Mohamad's guidance also reflects BN's broader strategic positioning in an increasingly fragmented Malaysian political landscape. The party coalition has invested considerable effort in rebuilding credibility and voter confidence following the 2018 electoral shock, and campaign discipline—including restraint on sensitive cultural and religious matters—has become a hallmark of its efforts to appear as a responsible, mainstream governing force. Any deviation from this disciplined approach, particularly in a state election, could undermine the larger narrative BN is attempting to construct heading into future national contests.

Regarding electoral cooperation, Mohamad confirmed that BN and Perikatan Nasional will maintain their existing understanding to maximise combined support across constituencies without formally merging into a unified coalition structure. This arrangement echoes patterns seen in other states but remains distinct from the deeper integration attempted in Johor. Under this framework, BN and PN will coordinate strategically to avoid splitting opposition votes in constituencies where only one coalition is fielding candidates, thereby enhancing prospects for both sets of candidates across Negeri Sembilan's 36 seats.

The electoral understanding between BN and PN represents a pragmatic accommodation rather than ideological alignment. Both coalitions view Negeri Sembilan as winnable territory, and neither wishes to squander votes through intra-coalition competition. For Malaysian observers, this arrangement demonstrates how even ideologically distinct blocs can find common ground on vote-maximisation strategies when electoral mathematics favour cooperation. The distinction from Johor's formal merger suggests that BN and PN leadership wishes to preserve flexibility and organisational independence while achieving coordination benefits.

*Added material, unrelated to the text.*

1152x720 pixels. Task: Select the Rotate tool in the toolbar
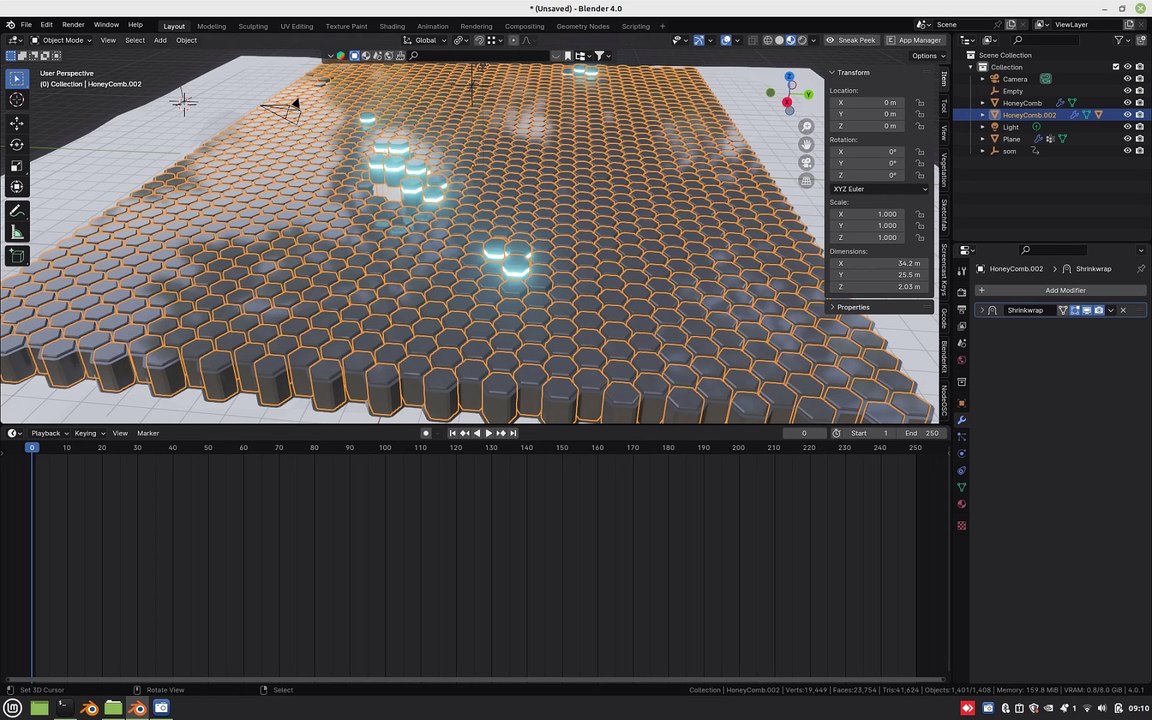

For Negeri Sembilan voters, the implication is that the election will fundamentally be contested between established coalitions with substantial resources and historical presence, rather than presenting radically transformative choices. BN's continued dominance of state machinery and administrative capacity gives it inherent advantages, while PN's cooperation denial strategy—rather than direct competition—suggests realistic assessments by Perikatan leadership about the state's political alignment. This dynamic typically favours incumbent coalitions and reduces the likelihood of dramatic electoral upheavals.

Mohamad's directive regarding adat also carries implications for how Malaysian political parties more broadly approach culturally sensitive subjects. As Malaysia's electoral environment becomes more competitive and polarised, the temptation to exploit religious and customary sensitivities has grown. Senior leaders like Mohamad recognising the need to impose discipline on such tendencies indicates awareness that short-term electoral gains from incendiary messaging may generate longer-term costs to institutional stability and social cohesion. This restraint, if genuinely enforced, could set positive precedents for campaign conduct across Malaysian states and federal elections.

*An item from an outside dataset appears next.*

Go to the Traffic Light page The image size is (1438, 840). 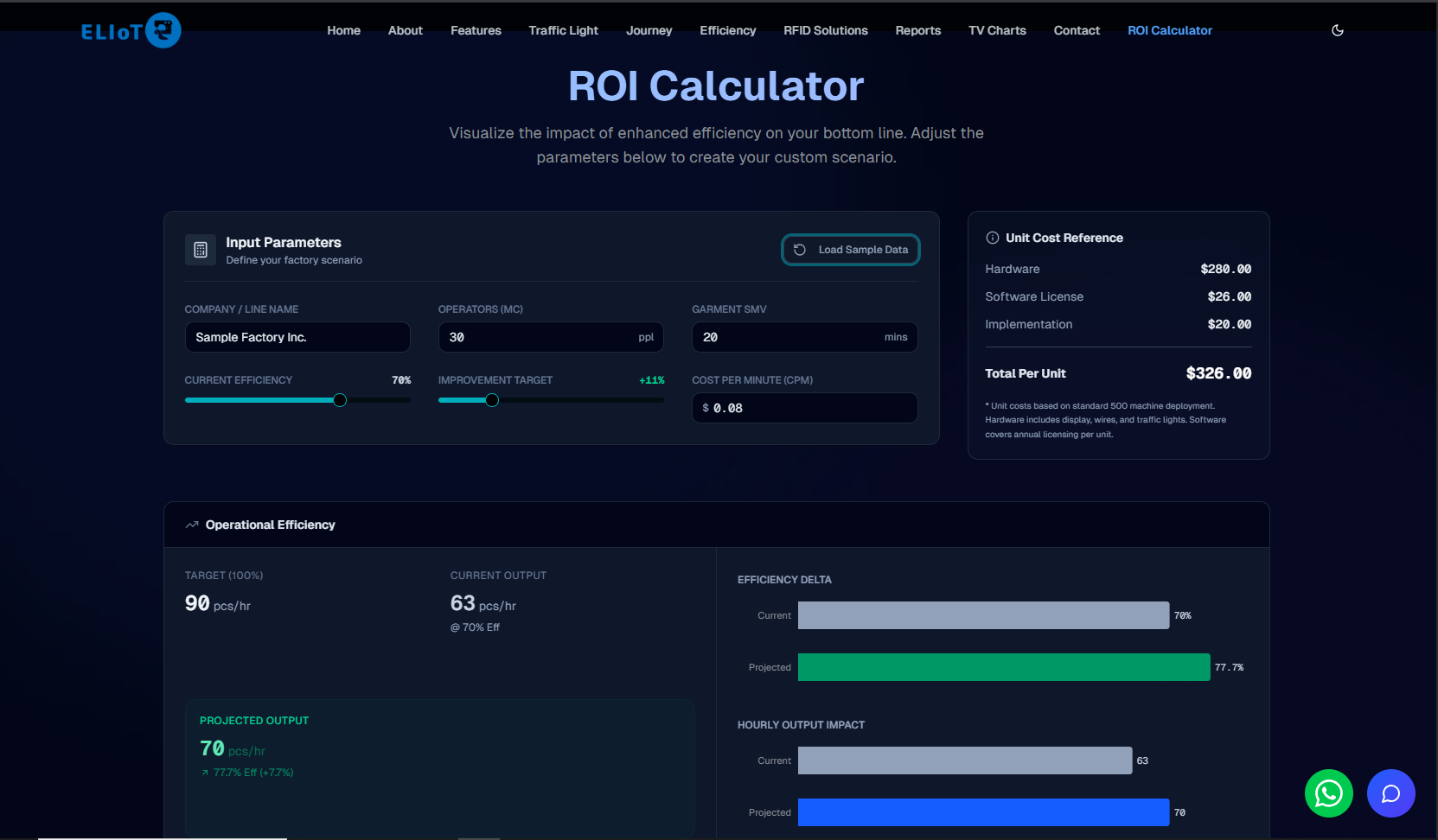(563, 30)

The reminder that adat institutions must be respected and remain insulated from political instrumentalisation also reflects constitutional provisions protecting Malay-Muslim customary frameworks. Negeri Sembilan's Yang di-Pertuan Besar and associated adat councils possess defined roles within the state's governance architecture, and treating these institutions as campaign props risks undermining their legitimacy and functional effectiveness. By instructing BN machinery to respect these boundaries, Mohamad is reinforcing the principle that some institutions must transcend partisan electoral competition to preserve their institutional integrity and public standing.

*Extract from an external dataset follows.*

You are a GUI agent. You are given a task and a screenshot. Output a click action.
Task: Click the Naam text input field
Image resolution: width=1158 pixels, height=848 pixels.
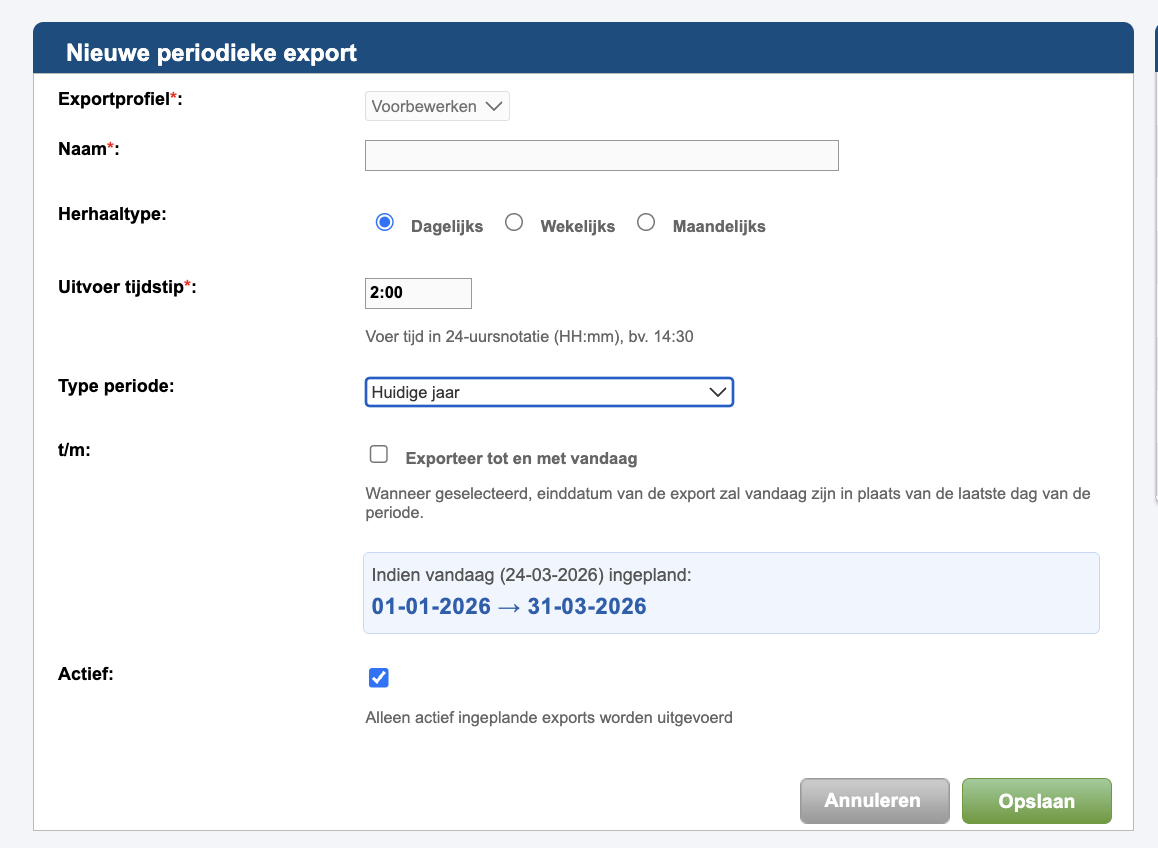(601, 156)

For Malaysian observers monitoring state-level electoral dynamics, Mohamad's stance represents a conscious choice by BN leadership to compete on governance records and policy platforms rather than cultural flashpoints. Whether this discipline holds throughout the campaign period remains uncertain, particularly if opposition parties test boundaries or if grassroots activists deviate from central messaging. Nonetheless, the public articulation of such standards signals that at least senior BN figures recognise the costs of allowing Negeri Sembilan's election to devolve into adat-centred controversy.